Planos para realizar ensaios adicionais para esclarecer esse número foram posteriormente retirados após uma análise mais aprofundada sugerir que a discrepância poderia ter mais a ver com o intervalo de dosagem do que com a quantidade. Em janeiro, Soriot disse que a empresa realizaria um estudo global sobre o intervalo ideal. Uma semana depois, o executivo da AstraZeneca, Mene Pangalos, disse que a farmacêutica provavelmente não faria o estudo. Dados do mundo real de regiões como o Reino Unido, que recomendou um intervalo de dosagem de 4 a 12 semanas, provavelmente fornecerão respostas mais rapidamente do que a conclusão de novos testes.

Um porta-voz da AstraZeneca ressaltou a análise publicada em fevereiro, que mostrou que a vacina é mais de 70% eficaz após uma dose e mais de 80% após duas, usando-se um intervalo de dosagem de três meses.

Proteção eficaz

Apesar da falta de clareza, uma estatística importante continua alta: o nível de proteção da vacina AstraZeneca contra doenças graves, hospitalização e morte.
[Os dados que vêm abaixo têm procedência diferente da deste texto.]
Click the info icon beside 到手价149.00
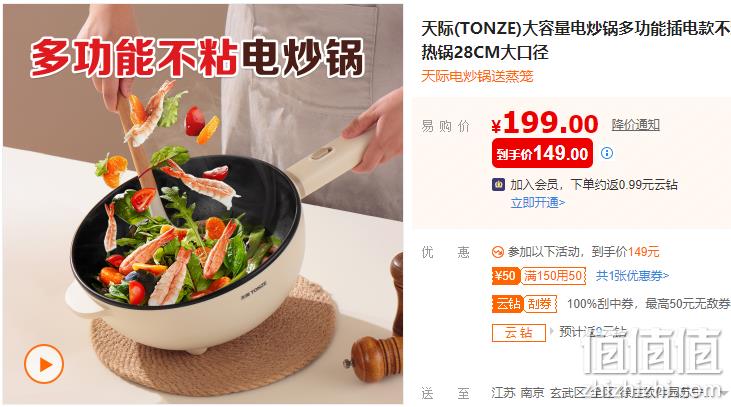 point(607,153)
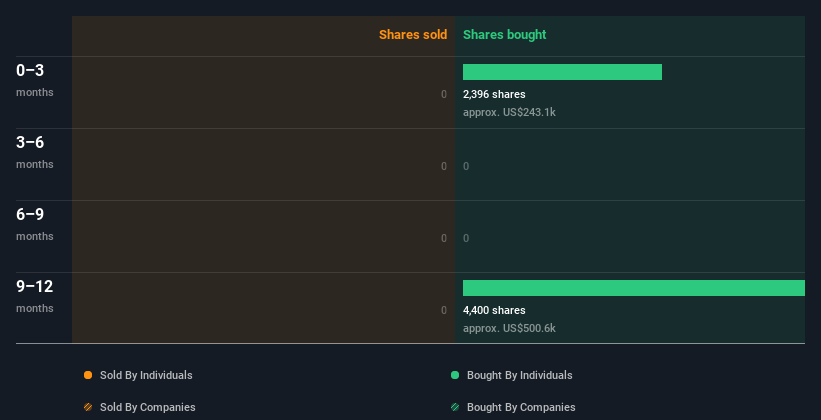Screen dimensions: 821x420
Task: Click the approx. US$243.1k value
Action: 509,112
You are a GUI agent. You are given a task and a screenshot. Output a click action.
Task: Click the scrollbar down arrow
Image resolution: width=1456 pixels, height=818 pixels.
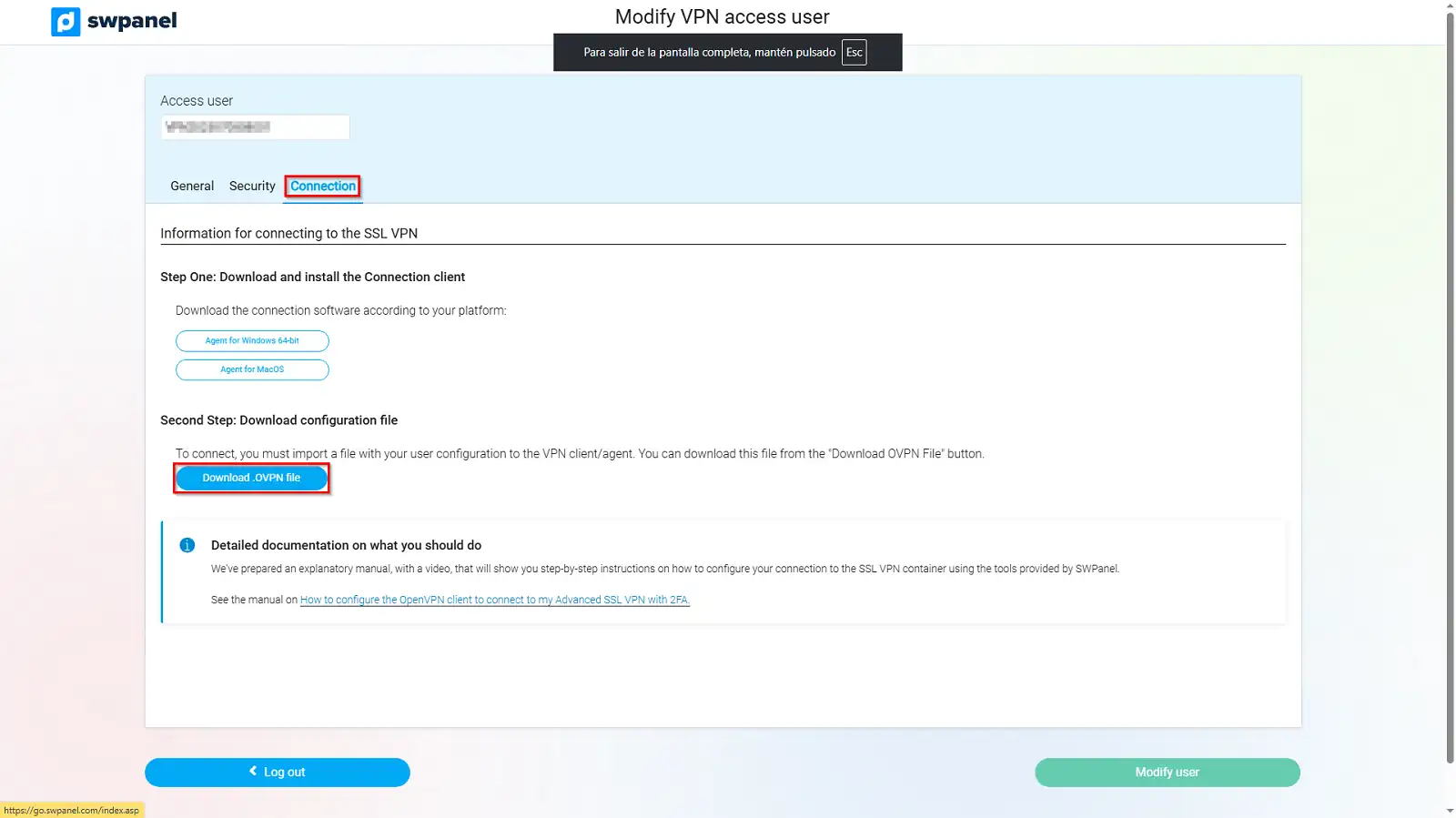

Dados coletados de centenas de milhares de pessoas vacinadas na Escócia na semana de 22 de fevereiro mostraram que a vacina reduziu a hospitalização em 94%.

A eficácia da vacina "não foi transmitida com clareza, com números diferentes relacionados a programações diferentes, intervalos diferentes", disse David Salisbury, ex-diretor de imunização do departamento de saúde do Reino Unido. Mas “a conclusão que precisa ser reforçada é que os destinatários da vacina AstraZeneca estão salvos dessa doença grave e morte, e esse é o aspecto mais importante”.

A ameaça de variantes do vírus afetou ainda mais a vacina. A Oxford disse em fevereiro que a vacina oferece tanta proteção contra a infecção sintomática como contra uma variante identificada inicialmente no Reino Unido, quanto contra a cepa original. Mas os dados da filial sul-africana do estudo de Oxford mostraram que a injeção apresentava apenas 22% de eficácia contra doenças leves e moderadas da variante dominante naquele país.

Não há dados sobre se a vacina oferece proteção contra manifestações graves dessa variante. Um dos principais assessores do governo sul-africano propôs na semana de 15 de fevereiro que o país aplicasse doses a 100.000 pessoas como uma forma de determinar se ela se mostra eficaz para conter a hospitalização.

Apesar de todos os contratempos, a vacina da AstraZeneca-Oxford deve desempenhar um valioso papel em todo o mundo, diz Anna Bezruki, pesquisadora do Centro de Saúde Global do Instituto de Graduação de Estudos Internacionais e de Desenvolvimento em Genebra. “Não temos muitas ferramentas no momento”, diz ela. “Isso não só pode salvar vidas, mas também reduzir a pressão sobre os sistemas de saúde”.